***** Exercise inputs
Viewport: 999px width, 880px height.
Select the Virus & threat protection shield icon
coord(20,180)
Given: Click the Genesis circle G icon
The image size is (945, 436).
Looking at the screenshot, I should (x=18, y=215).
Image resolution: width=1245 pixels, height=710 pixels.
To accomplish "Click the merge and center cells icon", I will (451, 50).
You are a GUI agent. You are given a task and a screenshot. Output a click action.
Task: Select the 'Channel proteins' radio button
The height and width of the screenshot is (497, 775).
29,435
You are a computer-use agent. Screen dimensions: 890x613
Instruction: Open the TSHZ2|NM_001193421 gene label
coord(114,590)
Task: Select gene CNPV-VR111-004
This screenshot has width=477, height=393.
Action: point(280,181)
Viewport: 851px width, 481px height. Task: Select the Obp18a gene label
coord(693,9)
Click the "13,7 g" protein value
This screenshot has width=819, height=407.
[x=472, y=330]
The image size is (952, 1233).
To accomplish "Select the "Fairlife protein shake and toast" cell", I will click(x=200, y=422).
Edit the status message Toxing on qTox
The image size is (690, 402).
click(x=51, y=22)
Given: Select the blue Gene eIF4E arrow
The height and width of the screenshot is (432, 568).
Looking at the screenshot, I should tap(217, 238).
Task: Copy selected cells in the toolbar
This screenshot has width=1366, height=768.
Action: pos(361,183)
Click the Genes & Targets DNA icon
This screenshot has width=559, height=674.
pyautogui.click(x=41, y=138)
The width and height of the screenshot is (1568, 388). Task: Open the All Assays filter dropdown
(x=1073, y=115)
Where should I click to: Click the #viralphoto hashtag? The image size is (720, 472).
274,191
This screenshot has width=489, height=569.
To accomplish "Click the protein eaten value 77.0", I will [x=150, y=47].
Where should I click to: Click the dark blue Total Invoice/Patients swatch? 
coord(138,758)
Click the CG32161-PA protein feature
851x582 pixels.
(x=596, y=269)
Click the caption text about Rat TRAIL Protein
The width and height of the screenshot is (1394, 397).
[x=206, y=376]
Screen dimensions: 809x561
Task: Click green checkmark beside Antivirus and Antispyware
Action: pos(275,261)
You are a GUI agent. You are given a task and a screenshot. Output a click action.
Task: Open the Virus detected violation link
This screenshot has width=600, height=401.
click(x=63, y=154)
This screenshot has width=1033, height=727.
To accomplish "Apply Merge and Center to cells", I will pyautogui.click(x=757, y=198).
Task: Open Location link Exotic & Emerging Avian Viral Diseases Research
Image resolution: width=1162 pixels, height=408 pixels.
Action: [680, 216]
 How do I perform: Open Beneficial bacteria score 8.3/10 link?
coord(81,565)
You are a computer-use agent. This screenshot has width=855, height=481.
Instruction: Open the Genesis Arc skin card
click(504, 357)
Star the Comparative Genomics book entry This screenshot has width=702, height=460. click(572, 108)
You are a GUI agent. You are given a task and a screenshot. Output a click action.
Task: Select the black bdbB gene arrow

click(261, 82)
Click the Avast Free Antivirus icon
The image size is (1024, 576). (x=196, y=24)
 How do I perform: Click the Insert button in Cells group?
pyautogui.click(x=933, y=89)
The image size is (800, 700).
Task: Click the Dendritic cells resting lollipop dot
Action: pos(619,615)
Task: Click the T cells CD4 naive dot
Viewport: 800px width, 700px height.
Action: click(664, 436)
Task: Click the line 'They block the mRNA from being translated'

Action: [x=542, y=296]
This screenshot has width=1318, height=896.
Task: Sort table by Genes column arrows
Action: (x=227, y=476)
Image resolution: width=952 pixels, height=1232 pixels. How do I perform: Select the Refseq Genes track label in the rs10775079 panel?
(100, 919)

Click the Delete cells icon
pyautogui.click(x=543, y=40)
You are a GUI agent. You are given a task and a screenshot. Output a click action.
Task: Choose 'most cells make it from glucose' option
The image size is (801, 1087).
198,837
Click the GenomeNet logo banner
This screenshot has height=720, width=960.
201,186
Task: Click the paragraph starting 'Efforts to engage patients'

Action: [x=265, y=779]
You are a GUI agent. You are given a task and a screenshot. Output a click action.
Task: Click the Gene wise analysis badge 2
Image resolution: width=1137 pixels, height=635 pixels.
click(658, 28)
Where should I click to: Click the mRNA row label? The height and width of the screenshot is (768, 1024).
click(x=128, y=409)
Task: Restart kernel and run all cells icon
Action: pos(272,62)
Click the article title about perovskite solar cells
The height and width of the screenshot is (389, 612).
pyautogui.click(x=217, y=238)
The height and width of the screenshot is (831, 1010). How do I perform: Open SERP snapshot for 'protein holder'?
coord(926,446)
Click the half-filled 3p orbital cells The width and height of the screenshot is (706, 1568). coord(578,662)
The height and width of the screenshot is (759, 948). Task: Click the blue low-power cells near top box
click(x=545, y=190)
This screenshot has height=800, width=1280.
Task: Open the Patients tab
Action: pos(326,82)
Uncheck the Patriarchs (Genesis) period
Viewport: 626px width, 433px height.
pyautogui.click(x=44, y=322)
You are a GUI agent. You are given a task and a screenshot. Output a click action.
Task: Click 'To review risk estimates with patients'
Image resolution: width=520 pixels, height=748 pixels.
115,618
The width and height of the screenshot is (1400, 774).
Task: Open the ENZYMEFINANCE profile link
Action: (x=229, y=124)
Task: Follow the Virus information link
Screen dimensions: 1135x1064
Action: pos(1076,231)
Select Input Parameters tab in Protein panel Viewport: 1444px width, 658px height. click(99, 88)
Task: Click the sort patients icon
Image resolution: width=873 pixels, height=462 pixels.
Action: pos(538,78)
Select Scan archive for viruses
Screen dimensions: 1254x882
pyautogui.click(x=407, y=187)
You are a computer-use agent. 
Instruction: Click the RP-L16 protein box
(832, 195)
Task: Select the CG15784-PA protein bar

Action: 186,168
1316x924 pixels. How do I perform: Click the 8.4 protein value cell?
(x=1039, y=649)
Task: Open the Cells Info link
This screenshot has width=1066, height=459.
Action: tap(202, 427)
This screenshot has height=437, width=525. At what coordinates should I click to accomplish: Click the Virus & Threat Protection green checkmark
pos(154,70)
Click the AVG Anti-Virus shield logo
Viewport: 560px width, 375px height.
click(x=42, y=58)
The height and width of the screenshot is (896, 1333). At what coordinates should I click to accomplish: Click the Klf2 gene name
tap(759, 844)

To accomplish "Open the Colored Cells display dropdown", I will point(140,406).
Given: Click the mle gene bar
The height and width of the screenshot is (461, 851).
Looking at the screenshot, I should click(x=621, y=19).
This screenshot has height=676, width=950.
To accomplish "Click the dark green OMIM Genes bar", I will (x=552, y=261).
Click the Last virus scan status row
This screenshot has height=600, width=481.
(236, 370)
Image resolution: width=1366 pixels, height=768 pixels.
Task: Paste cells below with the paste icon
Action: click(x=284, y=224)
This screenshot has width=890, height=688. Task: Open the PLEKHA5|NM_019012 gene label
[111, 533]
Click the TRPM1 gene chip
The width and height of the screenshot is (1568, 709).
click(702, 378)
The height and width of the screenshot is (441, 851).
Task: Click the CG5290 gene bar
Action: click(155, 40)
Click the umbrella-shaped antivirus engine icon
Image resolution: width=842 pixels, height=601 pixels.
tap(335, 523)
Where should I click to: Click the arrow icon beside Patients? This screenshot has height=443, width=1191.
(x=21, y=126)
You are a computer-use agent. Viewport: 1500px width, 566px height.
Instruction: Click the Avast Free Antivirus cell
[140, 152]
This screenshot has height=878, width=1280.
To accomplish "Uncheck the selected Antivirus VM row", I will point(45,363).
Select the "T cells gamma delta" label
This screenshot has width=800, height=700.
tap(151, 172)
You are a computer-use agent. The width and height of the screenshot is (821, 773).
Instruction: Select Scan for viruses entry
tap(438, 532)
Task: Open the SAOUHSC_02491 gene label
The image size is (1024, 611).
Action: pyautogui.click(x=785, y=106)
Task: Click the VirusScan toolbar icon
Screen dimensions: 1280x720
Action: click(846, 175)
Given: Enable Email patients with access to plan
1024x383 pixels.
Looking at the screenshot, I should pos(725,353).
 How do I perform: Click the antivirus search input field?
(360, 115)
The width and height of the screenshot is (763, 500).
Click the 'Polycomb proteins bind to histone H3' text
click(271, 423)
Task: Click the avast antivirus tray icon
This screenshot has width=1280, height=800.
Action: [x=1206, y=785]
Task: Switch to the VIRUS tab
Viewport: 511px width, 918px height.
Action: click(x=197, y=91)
**********
_Task instructions_
Lines holding the word "toolbar" in the entries above are the ones to pull out. Copy them all.

_The completed task_
Task: Copy selected cells in the toolbar
Task: Click the VirusScan toolbar icon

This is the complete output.